Town in Manjung, Perak, Malaysia

Lumut is a coastal town and mukim in Manjung District, Perak, Malaysia, situated about 84 km southwest of the state capital city of Ipoh, 12 km north from the town of Sitiawan.
It is the main gateway to Pangkor Island before established Marina Island Pangkor as second gateway, and noted for seashell and coral handicrafts.

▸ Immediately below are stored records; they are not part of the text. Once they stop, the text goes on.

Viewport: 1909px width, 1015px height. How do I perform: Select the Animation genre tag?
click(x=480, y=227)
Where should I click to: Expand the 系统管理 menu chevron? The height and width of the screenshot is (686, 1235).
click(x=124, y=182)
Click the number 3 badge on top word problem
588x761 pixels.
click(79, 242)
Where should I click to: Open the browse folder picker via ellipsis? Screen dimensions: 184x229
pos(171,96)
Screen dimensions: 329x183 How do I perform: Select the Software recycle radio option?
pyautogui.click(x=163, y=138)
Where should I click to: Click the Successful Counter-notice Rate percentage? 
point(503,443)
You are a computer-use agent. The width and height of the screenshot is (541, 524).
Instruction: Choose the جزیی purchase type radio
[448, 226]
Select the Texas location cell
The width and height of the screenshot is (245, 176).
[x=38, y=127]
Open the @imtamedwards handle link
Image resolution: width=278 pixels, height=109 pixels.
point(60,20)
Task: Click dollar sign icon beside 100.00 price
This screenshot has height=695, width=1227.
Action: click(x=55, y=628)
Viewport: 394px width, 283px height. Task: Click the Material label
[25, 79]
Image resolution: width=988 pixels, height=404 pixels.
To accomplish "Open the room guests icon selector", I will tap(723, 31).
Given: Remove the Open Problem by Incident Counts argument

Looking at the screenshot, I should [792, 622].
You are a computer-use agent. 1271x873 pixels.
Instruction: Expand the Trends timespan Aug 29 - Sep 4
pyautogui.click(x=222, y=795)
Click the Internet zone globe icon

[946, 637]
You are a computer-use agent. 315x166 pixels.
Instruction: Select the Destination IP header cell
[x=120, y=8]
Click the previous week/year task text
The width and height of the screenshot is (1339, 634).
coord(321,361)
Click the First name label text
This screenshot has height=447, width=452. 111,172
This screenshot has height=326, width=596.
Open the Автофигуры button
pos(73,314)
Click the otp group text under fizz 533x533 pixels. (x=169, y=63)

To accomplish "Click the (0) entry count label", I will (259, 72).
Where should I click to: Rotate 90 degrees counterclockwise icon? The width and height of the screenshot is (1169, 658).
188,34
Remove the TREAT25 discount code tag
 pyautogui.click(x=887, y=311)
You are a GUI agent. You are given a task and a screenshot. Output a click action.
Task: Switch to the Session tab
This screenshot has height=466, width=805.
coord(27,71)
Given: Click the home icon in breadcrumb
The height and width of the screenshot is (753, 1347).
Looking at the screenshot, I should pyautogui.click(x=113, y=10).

This once little-known fishing town has since become the home base of the Royal Malaysian Navy and the site of the biggest naval shipbuilder in Malaysia, Boustead.

==Toponymy==
Lumut in Malay means moss, lichen, or seaweed. In its early days, the beach was said to be rich in moss, so the local people called it Lumut.

==History==
Lumut has a sheltered jetty. A large Hockchew community moved from there to Sitiawan. The estuary was formerly characterized by damp mossy soils on reddish earth. Tin and lumber were transported there by elephants and sampans, from as far away as Kinta. It was once part of the Straits Settlements by virtue of the Pangkor Treaty of 1874 until it was returned to Perak by Great Britain in 1935.

==Events==

=== Incidents ===

On 23 April 2024, two Royal Malaysian Navy helicopters – an AgustaWestland AW139 and a Eurocopter Fennec – collided during a military parade rehearsal celebrating the 90th anniversary of the Royal Malaysian Navy. Ten people – seven on the AW139 and three on the Fennec – were killed. There were no survivors.

==Dockyard==
Since 1993, six U.S. Navy warships had been repaired at Lumut's dockyard at a cost of RM 1.6 million. The warships were , , , , , and .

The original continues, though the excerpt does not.